> **Excerto fornecido**:
----
Leva tempo a perceber que se calou, porque as suas pausas são lentas. Outra pergunta:
um jovem do MRPP. Sartre reinicia a reza. Aí uma meia hora. Pouco a pouco
reparo que a sua face se me recompões ma memória que dele tenho. Acaba por
ficar parecido. Chegámo-nos todos para a frente., mas não ouço melhor. Saio da
sala, ele continua a resmonear a resposta com o cansaço de quem levou a vida
inteira a explicar. Olho ainda atrás: a boca inesperada de charroco com um
entreluzir metálico de dentes de ouro (?).
Miguel Torga, no
seu Diário, também aborda a visita de Sartre, mas não o nomeia e apenas
se lhe refere como um intelectual francês:
Fazem-se eco os jornais das palavras de um intelectual
francês que veio espairecer o seu tédio vanguardista e bem pensante por estas
buliçosas paragens. Parece que vai daqui consolado e que nos consolou também.
----
No excerto fornecido, como é que Miguel Torga se refere a Sartre no seu Diário?

> **Lista de dados**:
----
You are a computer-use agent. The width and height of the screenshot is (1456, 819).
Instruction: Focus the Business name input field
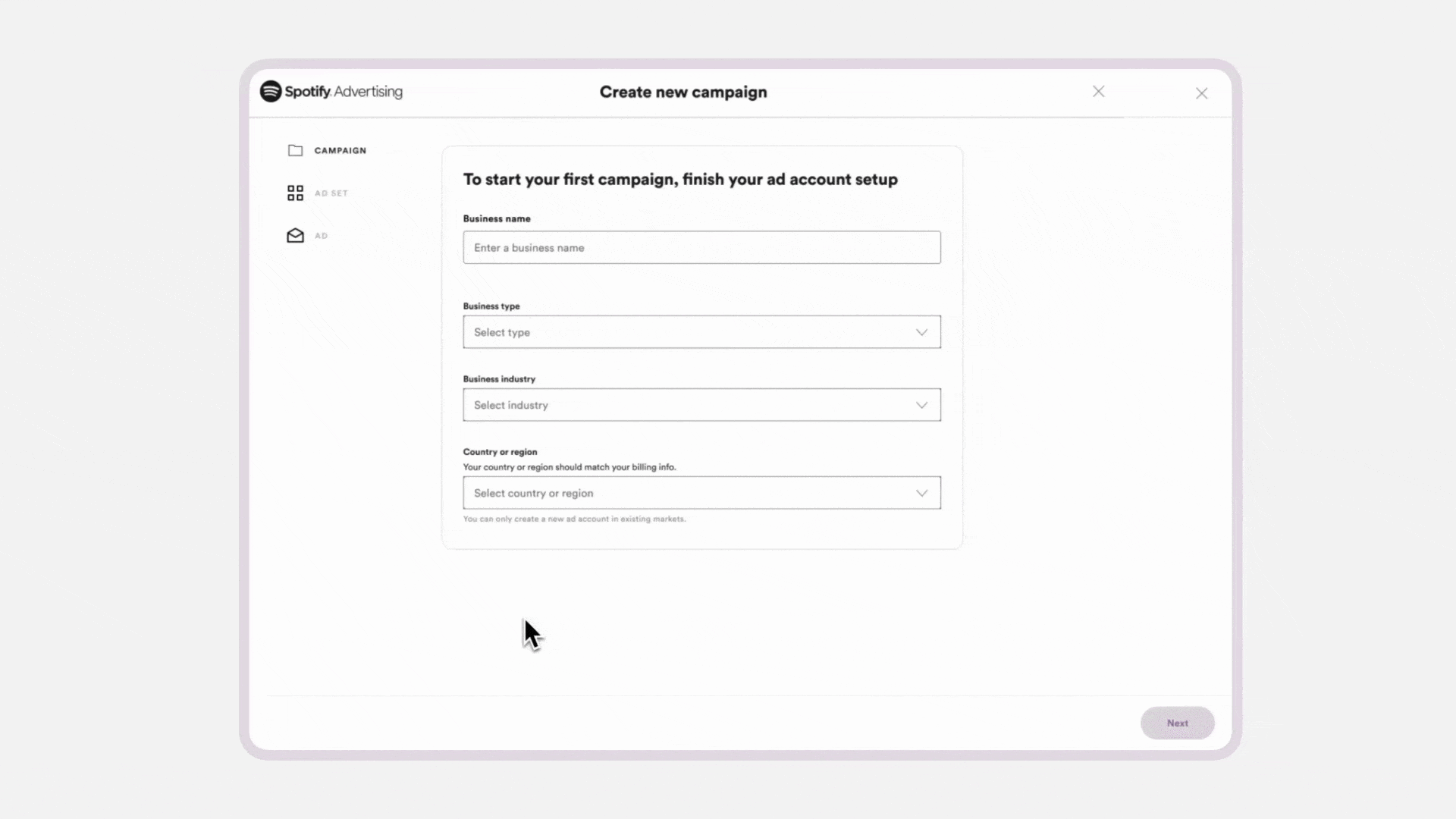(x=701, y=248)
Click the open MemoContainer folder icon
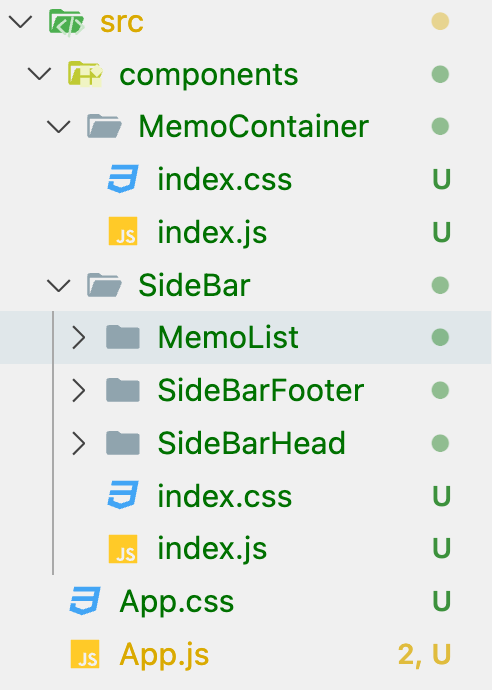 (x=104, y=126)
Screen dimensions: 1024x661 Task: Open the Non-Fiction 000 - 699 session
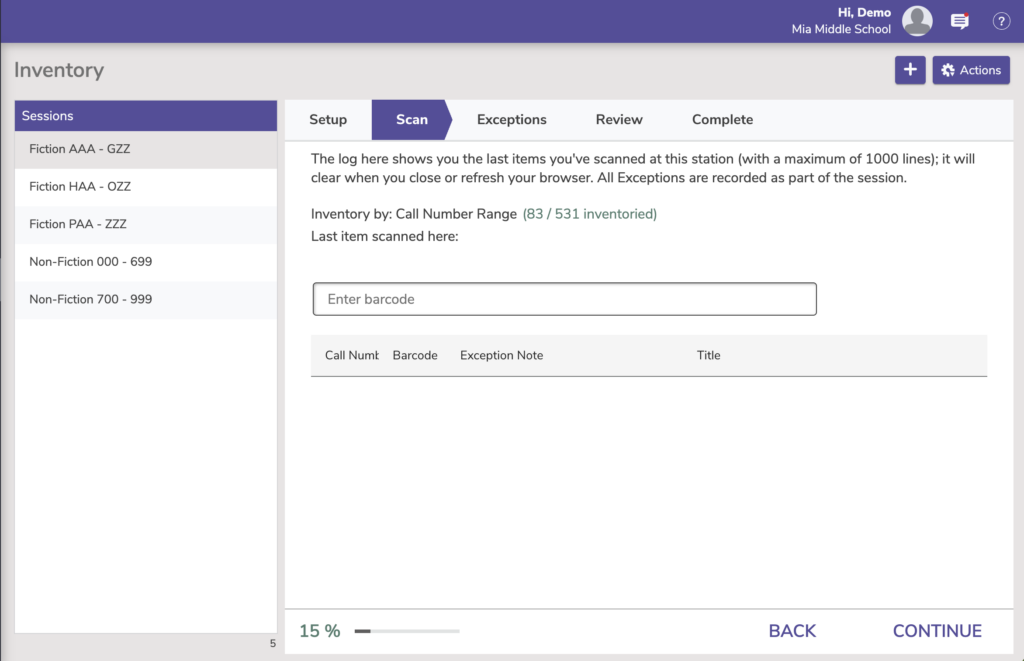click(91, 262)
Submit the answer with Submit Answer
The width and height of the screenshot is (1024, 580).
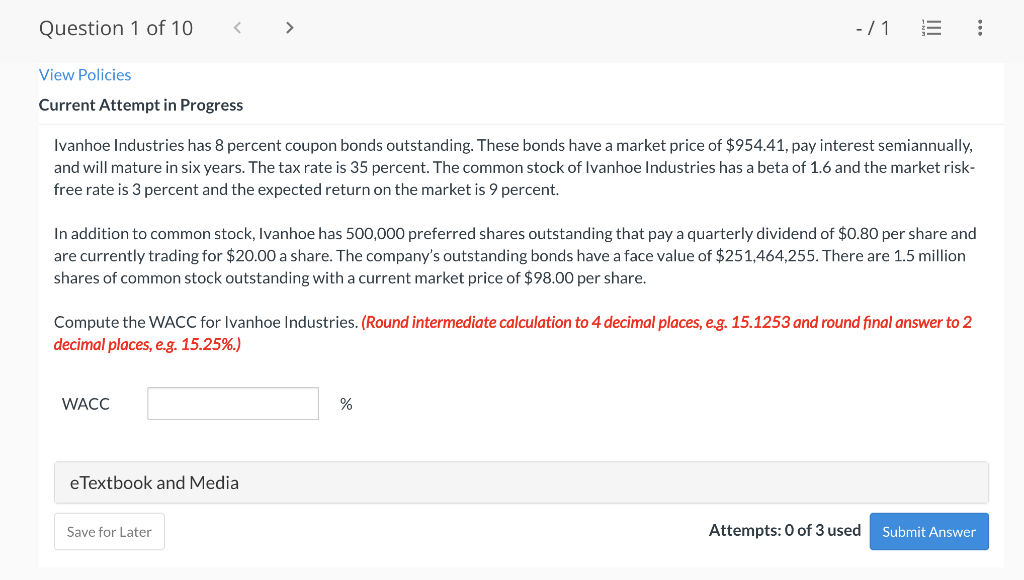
----
> **Solução**: Como um intelectual francês, sem nunca o nomear.